TASK BRIEF: No picture should appear in the copy. Transcribe exactly, and only, the lines from the one with "Click the padlock icon in Password field" through the last line of the data below.

MATERIAL FOR THE TASK:
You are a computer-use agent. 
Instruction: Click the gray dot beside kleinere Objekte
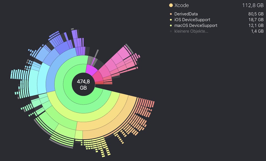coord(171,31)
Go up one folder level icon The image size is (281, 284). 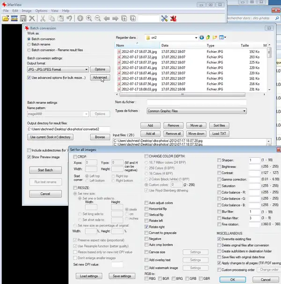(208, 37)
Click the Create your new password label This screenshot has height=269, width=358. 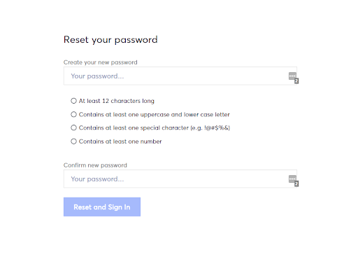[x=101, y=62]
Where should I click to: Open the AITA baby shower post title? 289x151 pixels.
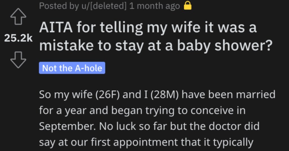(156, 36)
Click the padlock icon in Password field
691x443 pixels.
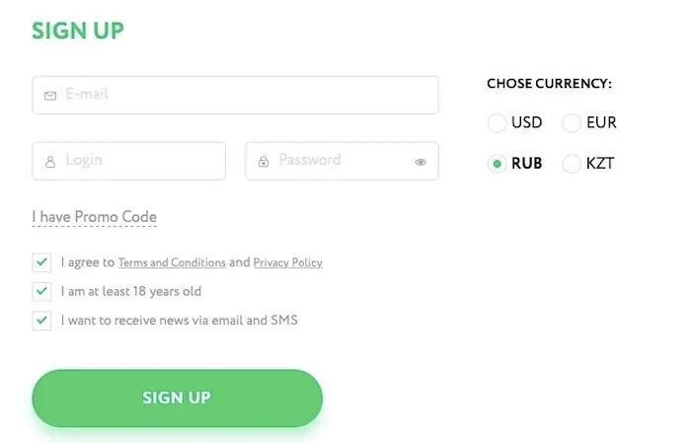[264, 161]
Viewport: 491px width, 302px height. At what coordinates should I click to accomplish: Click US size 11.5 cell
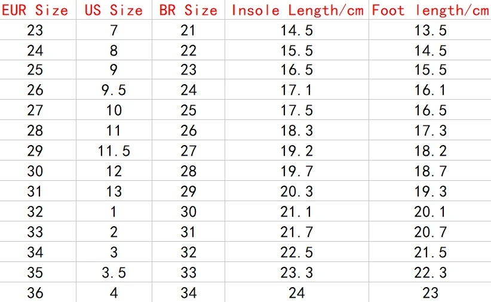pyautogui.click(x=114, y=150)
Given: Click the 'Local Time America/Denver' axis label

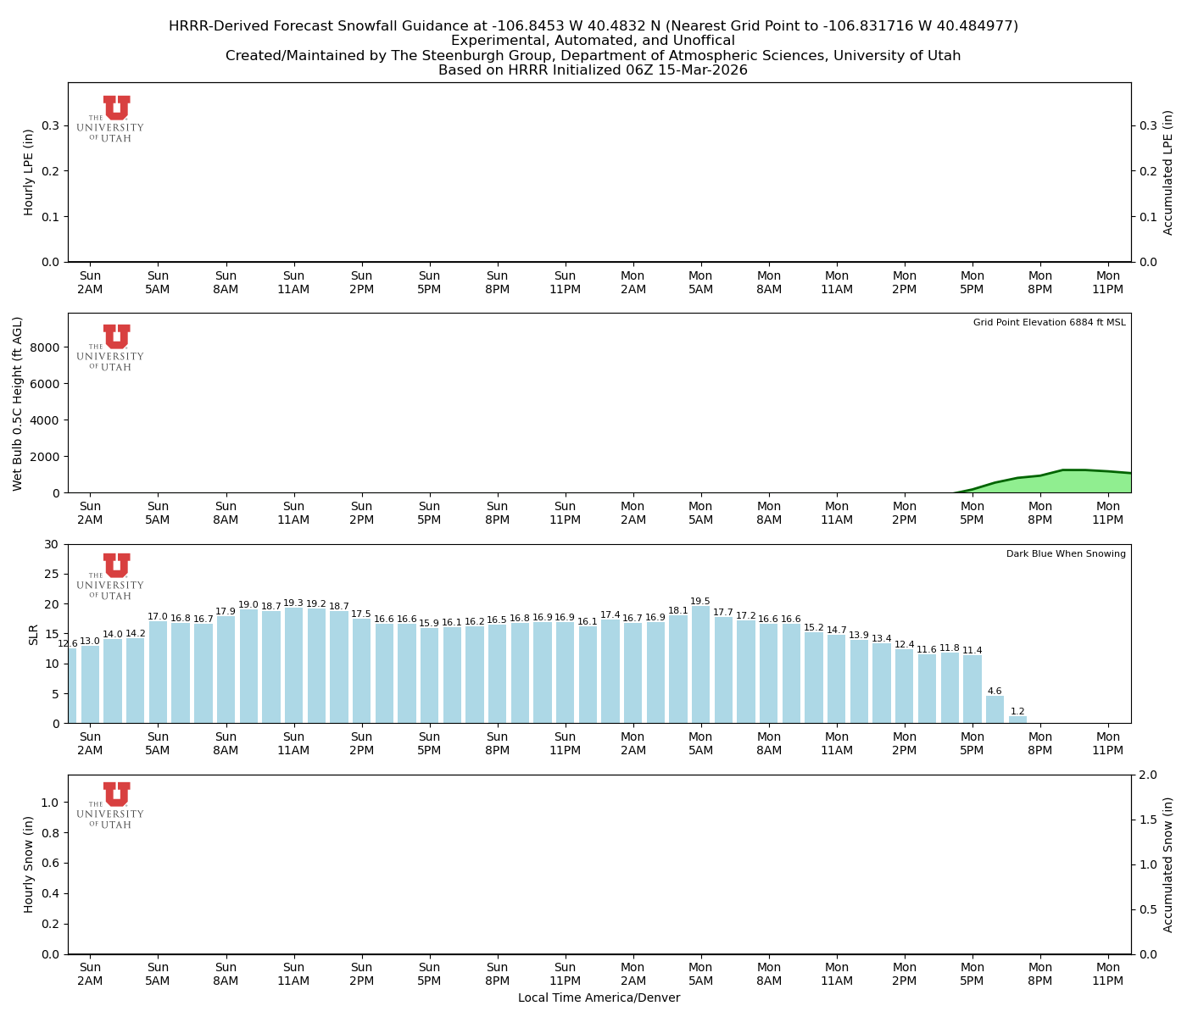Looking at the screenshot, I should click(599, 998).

WRITTEN ANSWER:
Click the padlock icon in Password field
691x443 pixels.
[264, 161]
Viewport: 491px width, 302px height. At what coordinates should I click to accomplish: Click US size 11.5 cell
pyautogui.click(x=114, y=150)
Given: Click the 'Local Time America/Denver' axis label

Looking at the screenshot, I should click(599, 998).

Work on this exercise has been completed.